Thursday 6 November 2014

Beauty


This is Moscow's Kristina Pimenova, described as the "most beautiful girl in the world." As of today at the tender age of 6, Kristina has appeared on the cover of Vogue Bambini and has already had fashion collaborations with designer brands like Roberto Cavalli and Benetton. You can see more of her pictures at http://www.womendailymagazine.com/beautiful-girl-world-kristina-pimenova/.


Beauty is, to put it squarely, an enthralling subject. There is no line that captures the power of beauty as succinctly as that of Faustus in Christopher Marlowe's 1604 play, Doctor Faustus: "Was this the face that launch'd a thousand ships, / And burnt the topless towers of Ilium?" (Act V, Scene I.) Chuck Palahniuk also attests to this as he wrote in Invisible Monsters, "It's all mirror, mirror on the wall because beauty is power the same way money is power the same way a gun is power." Beauty is powerful because historically, traditionally, and conventionally, beauty is scarce.
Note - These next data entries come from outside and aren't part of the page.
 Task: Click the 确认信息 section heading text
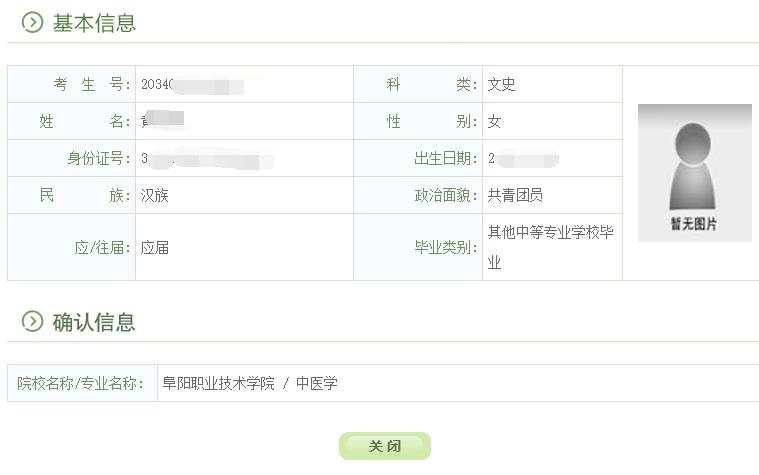coord(94,322)
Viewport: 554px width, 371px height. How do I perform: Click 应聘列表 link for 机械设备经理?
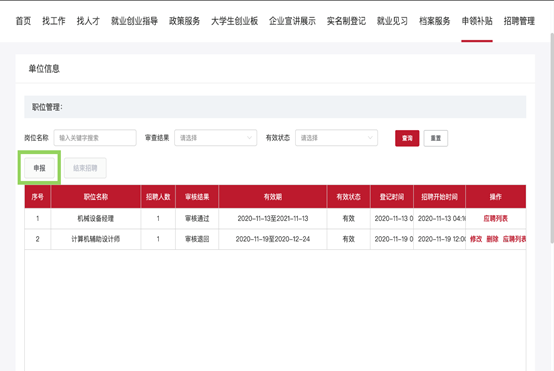coord(495,219)
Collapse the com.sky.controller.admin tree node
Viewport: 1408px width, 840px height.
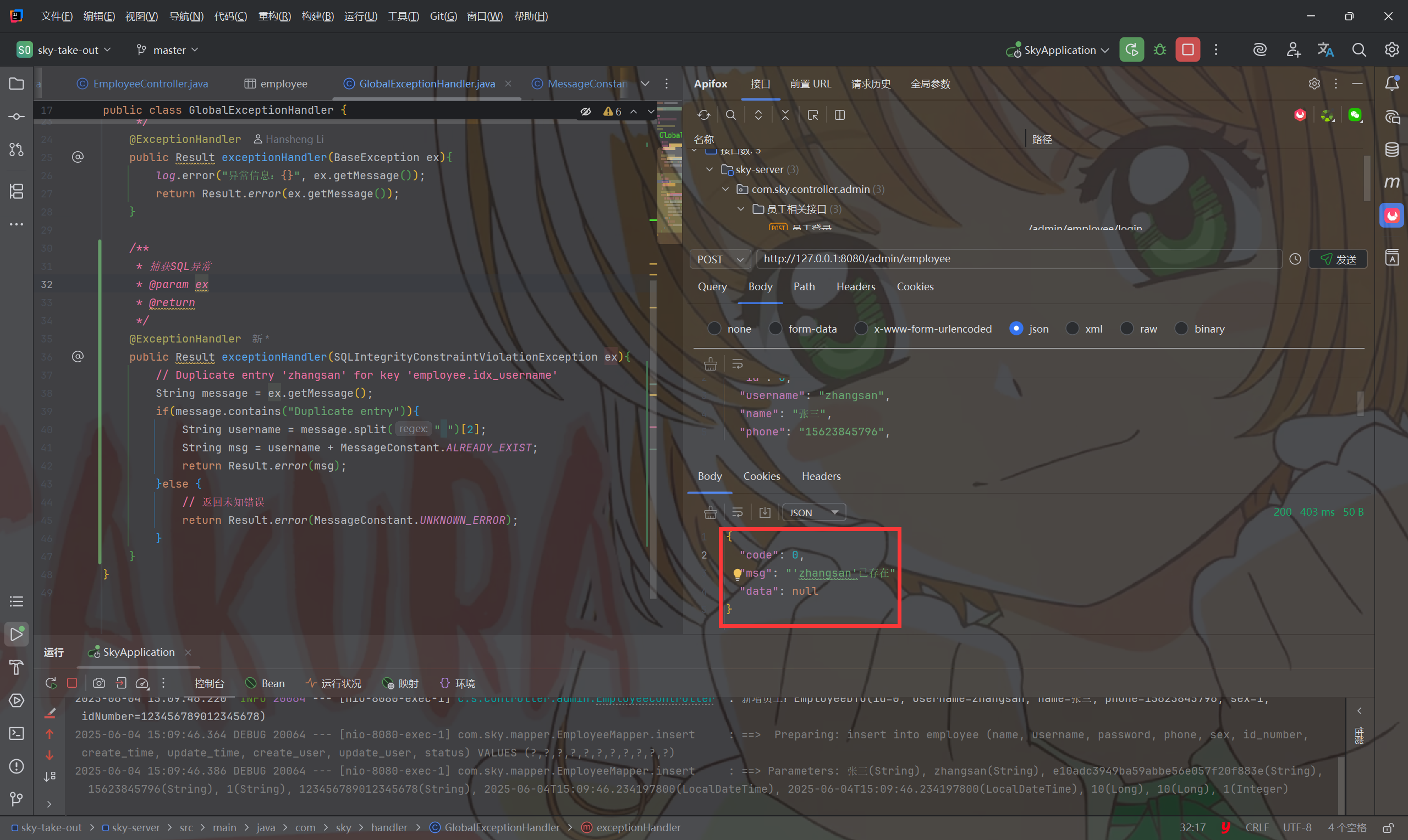[x=726, y=189]
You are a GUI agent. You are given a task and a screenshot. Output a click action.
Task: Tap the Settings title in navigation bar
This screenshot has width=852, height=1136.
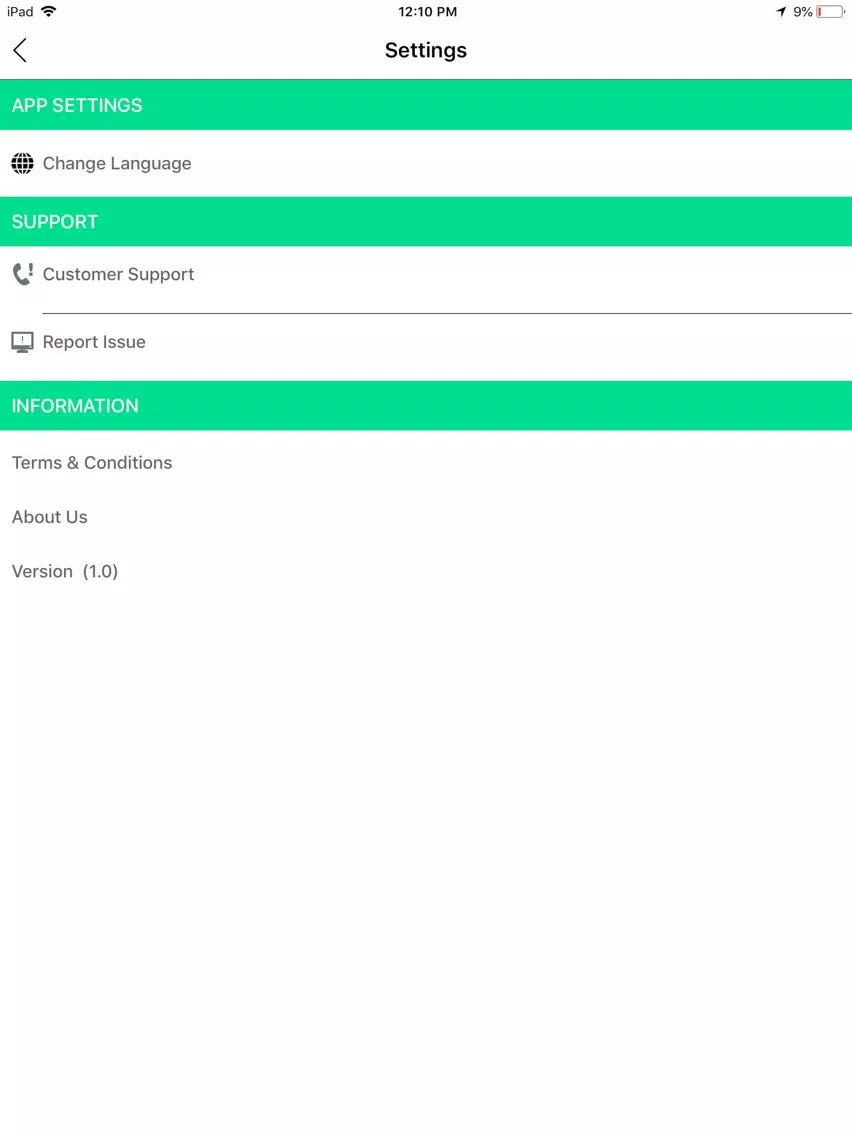425,50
To borrow another great quote from H. L. Dietrich, beauty is endowed upon those who have it because it's a destiny that's "decided by a cosmic roll of the dice". Beauty is something you're born with. Beauty is a gift. Beauty is a privilege of the lucky few who have it. Some people indeed see this as a matter of life being unfair. But that's how it is because if life is fair and the qualities that we value are no longer scarce because everyone is entitled to their share of them, then they will no longer be valuable.
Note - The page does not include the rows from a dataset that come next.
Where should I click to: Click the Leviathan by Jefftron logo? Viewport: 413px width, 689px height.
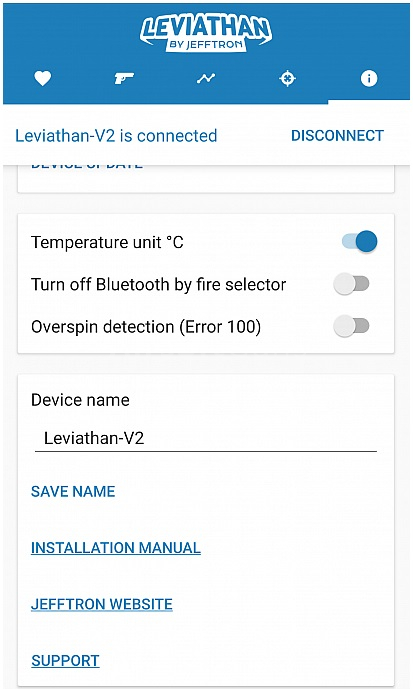pos(206,33)
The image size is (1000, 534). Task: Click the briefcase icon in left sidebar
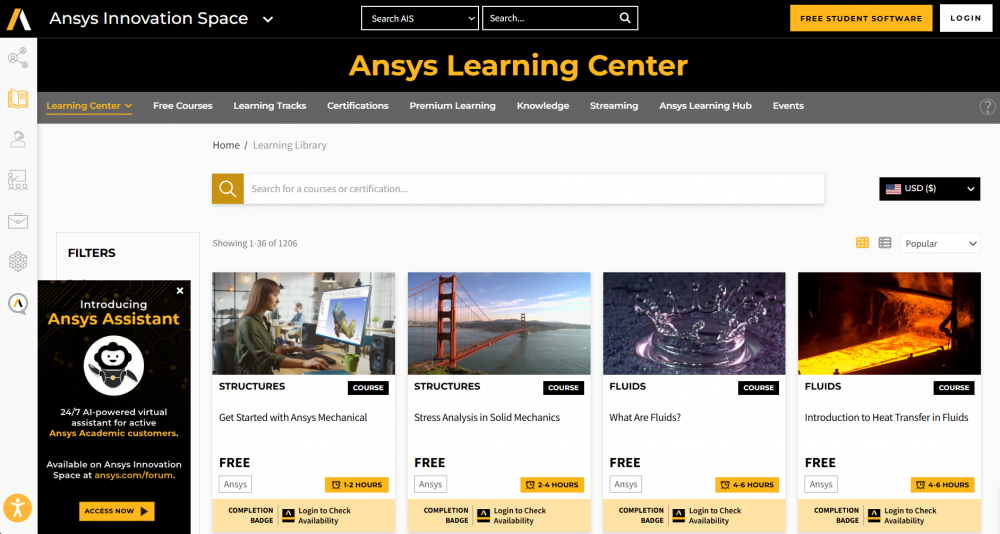pyautogui.click(x=18, y=221)
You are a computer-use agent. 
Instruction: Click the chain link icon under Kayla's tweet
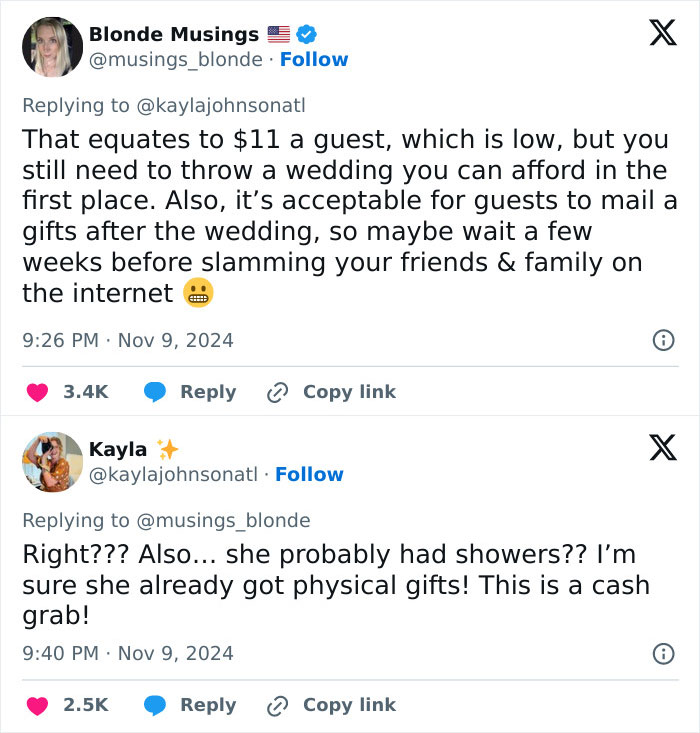click(277, 705)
This is happening in our world today though. Cosmetic products are increasingly available and sophisticated. People are becoming more and more adept at manipulating beauty. And if that's not enough, surgery can change everything. This shift in the perception and value of beauty is monumental, because beauty now becomes a commodity like many other common goods. Beauty is no longer given the due respect it has garnered in the past. If you weren't born beautiful, you had to find another place and role in society that you could be content with. To be fair, there are historical stories of people so envious of the beauty of their rivals that they kill. But there are also countless other stories of people who accept their lot and focus on other qualities that they have. The most degrading aspect of this modern change against beauty is that people are feeling increasingly entitled to beauty. With the vast number of people in the world today who have cosmetically enhanced their looks (certainly at a standard much higher than people in the past could), beauty's power and sacred place in the world is undermined.

Life isn't fair, maybe. But that's how life is. Perhaps with god-given aspects such as structural poverty, redistributive justice can go a long way to help those dealt with a bad hand in life. But with god-given beauty, life is fair in its unfairness, and rightly so, and our obsession to right this "wrong" has sadly turned beauty into something so ugly today.